Le Ministre adjoint du Ministère des affaires étrangères, Kressnik Ahmeti, a réagi suite à l'exigence internationale selon laquelle les Serbes doivent voter au Kosovo pour le référendum serbe sur les changements constitutionnels. Ahmeti a dit qu'il ne nie à personne le droit de vote, mais ce droit ne peut pas être fait en violant la souveraineté d'un pays [...]
Le Ministre adjoint du Ministère des affaires étrangères, Kressnik Ahmeti, a réagi suite à l'exigence internationale selon laquelle les Serbes doivent voter au Kosovo pour le référendum serbe sur les changements constitutionnels.
Ahmeti a dit qu'il ne nie à personne le droit de vote, mais ce droit ne peut être fait en violant la souveraineté d'un autre pays tout en rappelant les deux options que les Serbes veulent participer au référendum.
“Le droit de vote ne prive aucun citoyen serbe de la République du Kosovo. Mais ce droit ne peut se manifester en violant la souveraineté du pays.

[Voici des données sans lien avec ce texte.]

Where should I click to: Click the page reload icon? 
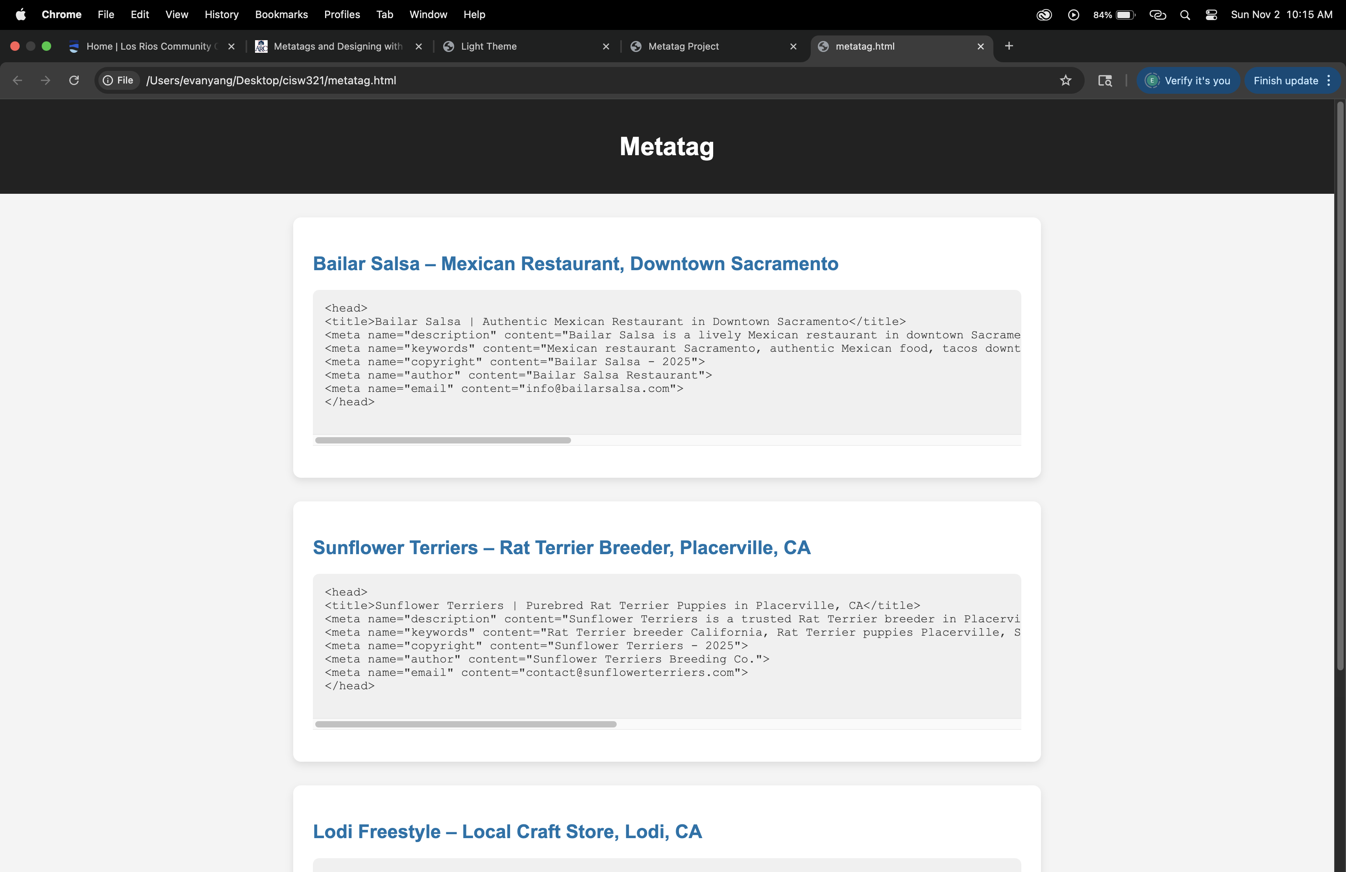pyautogui.click(x=74, y=80)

Bien qu'il y ait deux possibilités de vote léger pour ces citoyens, par courrier et par l'intermédiaire du bureau de liaison serbe en République du Kosovo, toute demande supplémentaire de la Serbie n'est qu'un prétexte pour la déstabilisation éventuelle de la région par le pays”, a déclaré Ahmeti.

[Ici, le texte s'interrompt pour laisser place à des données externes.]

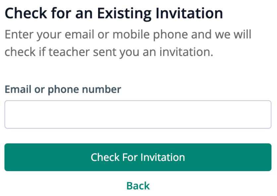This screenshot has height=196, width=277.
Task: Click the instruction text about teacher invitation
Action: 128,43
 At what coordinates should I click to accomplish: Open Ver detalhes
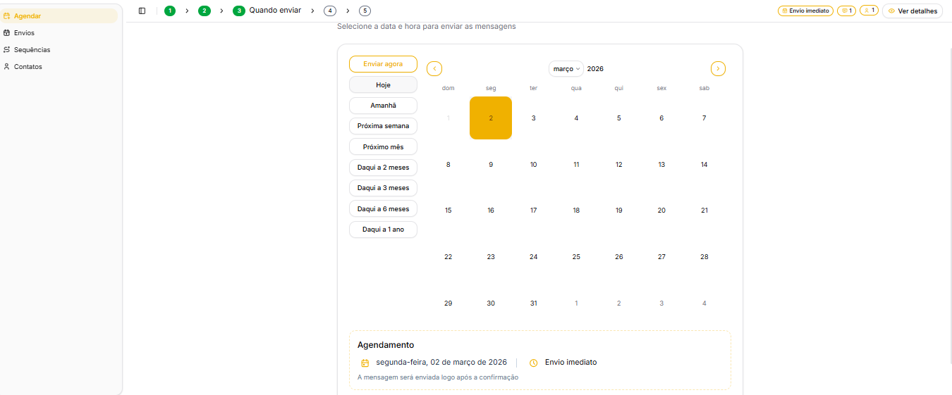(x=913, y=11)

Le ministre des Affaires étrangères a déclaré que le Kosovo, comme la République, est égal parmi les voisins de la région, de sorte qu'ils devraient être vus leurs pratiques par rapport aux minorités serbes et avec ce processus de vote. Par ailleurs, en tant que pays visant l'adhésion à l'Union européenne, Ahemti a déclaré qu'il devrait être vu et les pratiques des États membres qui ont des minorités serbes.

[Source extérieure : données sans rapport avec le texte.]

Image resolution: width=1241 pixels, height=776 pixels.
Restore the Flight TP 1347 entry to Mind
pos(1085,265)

La reconnaissance de son droit ne doit pas se faire au détriment du droit d'autrui. Par conséquent, ces exigences déraisonnables de la Serbie ne peuvent être légitimées par des pratiques passées qui ont violé la souveraineté du pays. La Serbie, par le biais de ces exigences, ne vise qu'à légitimer la déstabilisation éventuelle de la République du Kosovo et de la région”, a conclu Ahmeti.
La France, l'Allemagne, l'Italie, le Royaume-Uni, les États-Unis et l'Union européenne ont demandé au gouvernement du Kosovo d'autoriser la tenue du référendum serbe au Kosovo avec la médiation de l'OSCE.